== Data records

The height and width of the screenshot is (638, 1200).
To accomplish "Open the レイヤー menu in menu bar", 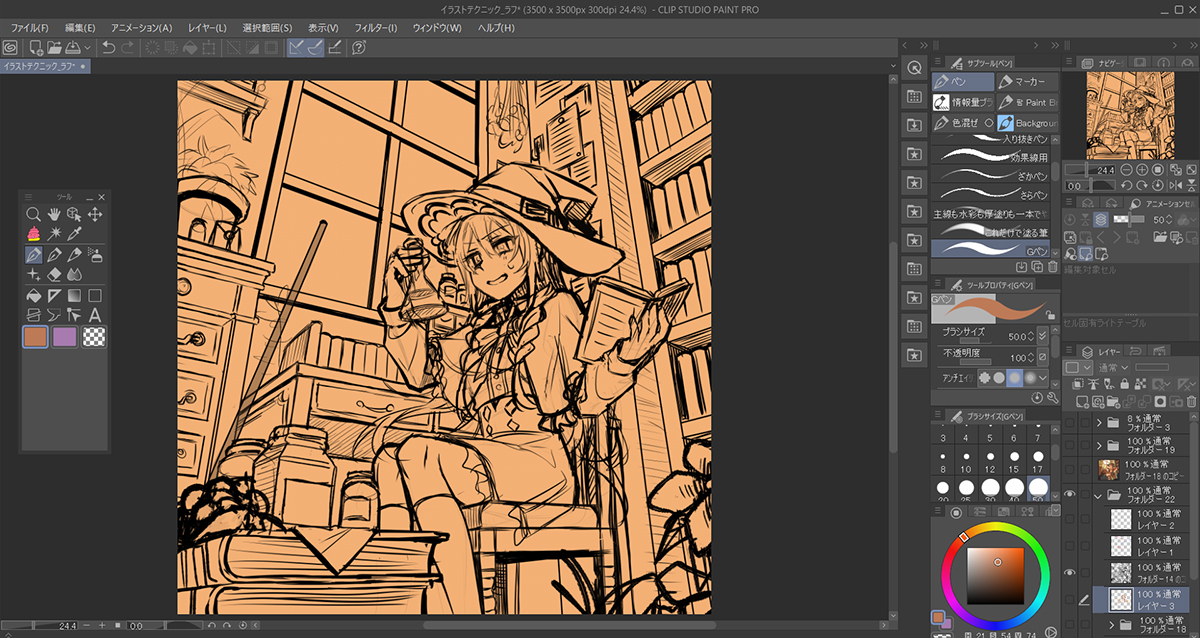I will (x=207, y=28).
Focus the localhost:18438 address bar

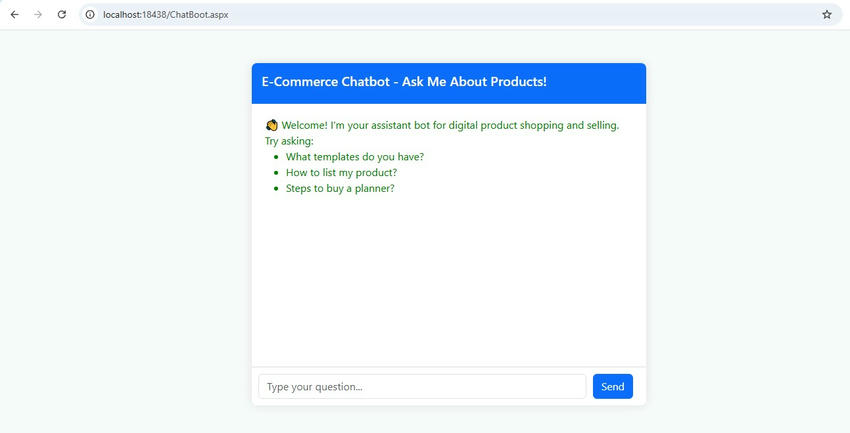pos(400,15)
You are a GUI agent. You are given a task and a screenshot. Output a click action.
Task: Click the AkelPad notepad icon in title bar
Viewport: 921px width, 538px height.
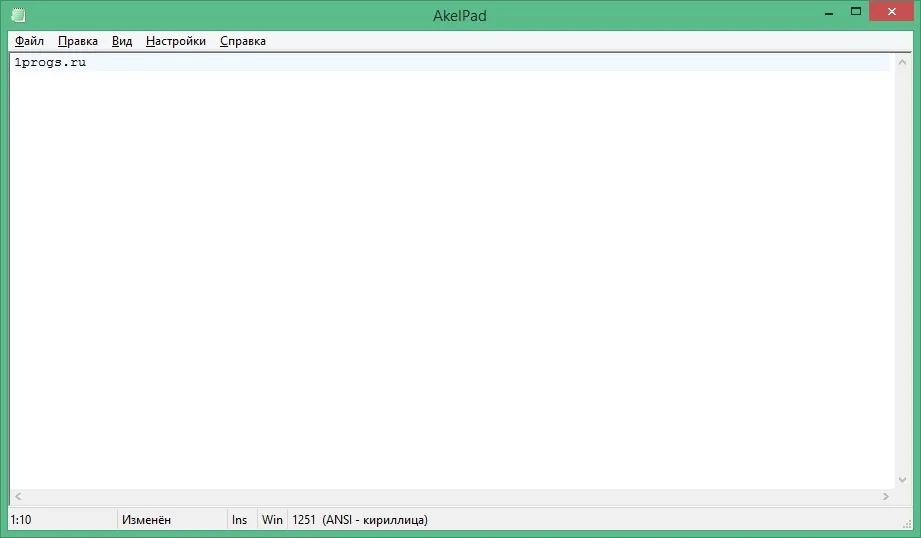click(x=18, y=15)
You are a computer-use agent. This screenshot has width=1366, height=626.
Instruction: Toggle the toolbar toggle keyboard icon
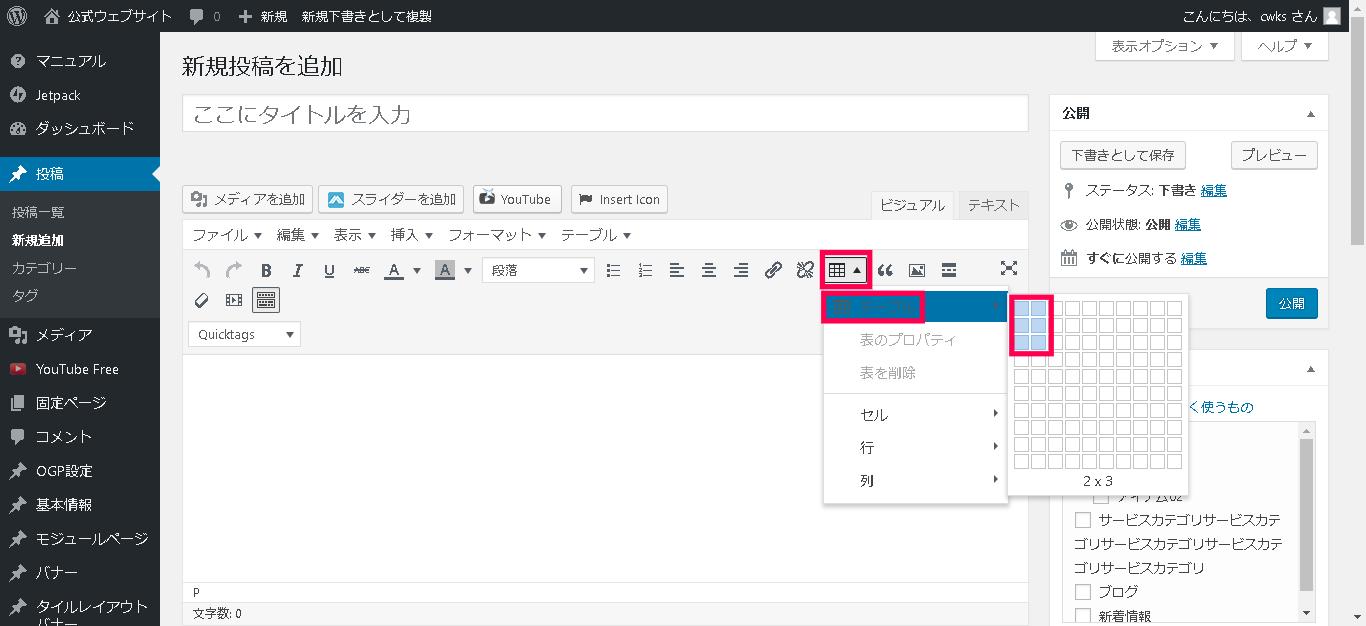[265, 300]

====

__Your goal__. What you print must be exactly the lines from the one containing "Instruction: Toggle the" through the last line of the material, and no pictures.

__Written response__.
Instruction: Toggle the toolbar toggle keyboard icon
[265, 300]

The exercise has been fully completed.